In het Russisch zijn er verschillende categorieën bijvoeglijke naamwoorden: ze zijn kwalitatief, relatief en bezitterig. De eerste drukken de kwaliteiten van het object uit: lang, dun, breed, groot, langzaam, rood, enz. De categorie kwaliteit omvat bijvoeglijke naamwoorden die kleur, vorm, karaktereigenschappen, fysieke en tijdruimtelijke kenmerken van het woord dat wordt gedefinieerd, aanduiden. In de regel hebben kwaliteitsbijvoeglijke naamwoorden verschillende grammaticale kenmerken die ze onderscheiden van bijvoeglijke naamwoorden van andere categorieën.
Relatieve bijvoeglijke naamwoorden duiden meestal het materiaal aan, de samenstelling van het object aangegeven door het woord dat wordt gedefinieerd, het tijdelijke teken of doel: plastic, bont, ouderlijk, morgen. Al deze kenmerken zijn constant, en bijvoeglijke naamwoorden vormen geen graden van vergelijking en hebben geen andere kenmerken van kwalitatieve bijvoeglijke naamwoorden. Daarom zijn ze in de meeste gevallen vrij gemakkelijk te onderscheiden. Maar niet altijd.
Eindelijk, nog eencategorie - bezittelijke bijvoeglijke naamwoorden die uitdrukking geven aan het woord dat wordt gedefinieerd: vossenbont, moedersjaal, haaienstaart. Soms kan er echter verwarring ontstaan, omdat het niet altijd gemakkelijk is om bezittelijke bijvoeglijke naamwoorden van elkaar te onderscheiden.
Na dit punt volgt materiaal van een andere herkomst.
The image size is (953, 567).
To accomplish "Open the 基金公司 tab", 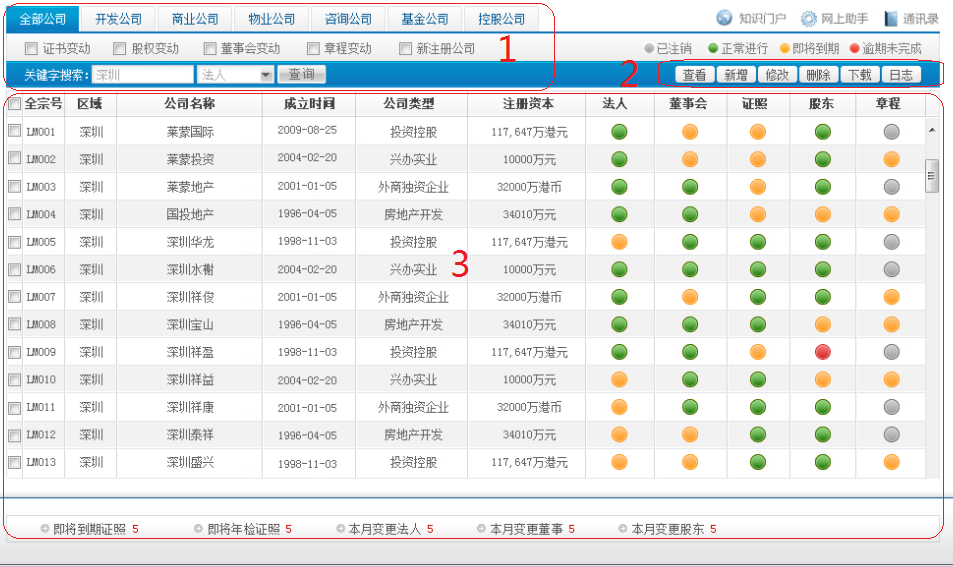I will point(427,19).
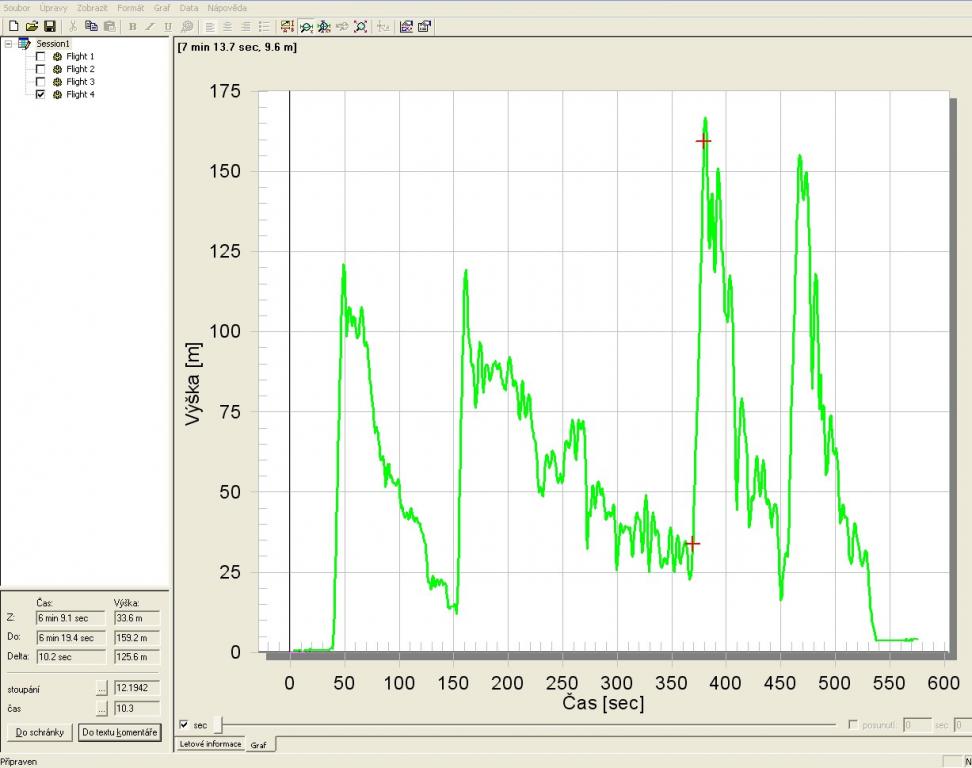Switch to the Letové informace tab

[x=209, y=745]
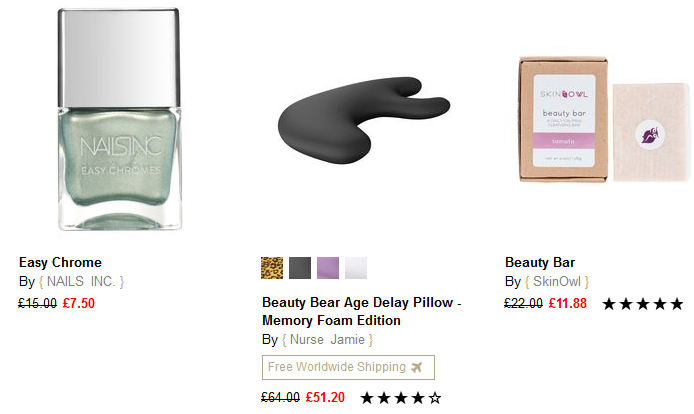This screenshot has height=414, width=694.
Task: Click the Free Worldwide Shipping text
Action: 336,367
Voorbeelden zijn illustratief: vossenbont en vossenvacht (dat wil zeggen gemaakt van vossenbont), haaienvin en haaienbiefstuk (van haai), nogal een significant verschil, nietwaar? Bezittelijke bijvoeglijke naamwoorden kunnen ook worden verward met kwalitatieve, maar dit is zeldzaam en gebeurt meestal als het bijvoeglijk naamwoord in figuurlijke zin wordt gebruikt - "beergang".
Bovendien hebben bezittelijke bijvoeglijke naamwoorden (in tegenstelling tot bijvoeglijke naamwoorden van andere categorieën) nul uitgangen. In de uitdrukking "berenbont" wordt het bijvoeglijk naamwoord gevormd uit het zelfstandig naamwoord "beer" door het achtervoegsel "ij" toe te voegen en heeft het een nuluitgang, en de bijvoeglijke naamwoorden "rood", "ver" hebben het einde "ij". Dus het kennen van de rijen bijvoeglijke naamwoorden kan ook helpen bij het ontleden van een woord op samenstelling.
In Russisch-Engelse leerboeken is er ook enige verwarring over wat te beschouwen als bezittelijke bijvoeglijke naamwoorden, omdat ze traditioneel worden bestudeerd in het onderwerp van bezittelijke voornaamwoorden, waardoor onderscheid wordt gemaakt tussen de relatieve en absolute vormen van voornaamwoorden. In het Brits-Engels is er echter geen dergelijke classificatie, er zijn alleen bezittelijke voornaamwoorden en bezittelijke bijvoeglijke naamwoorden, gegeven inonderstaande tabel.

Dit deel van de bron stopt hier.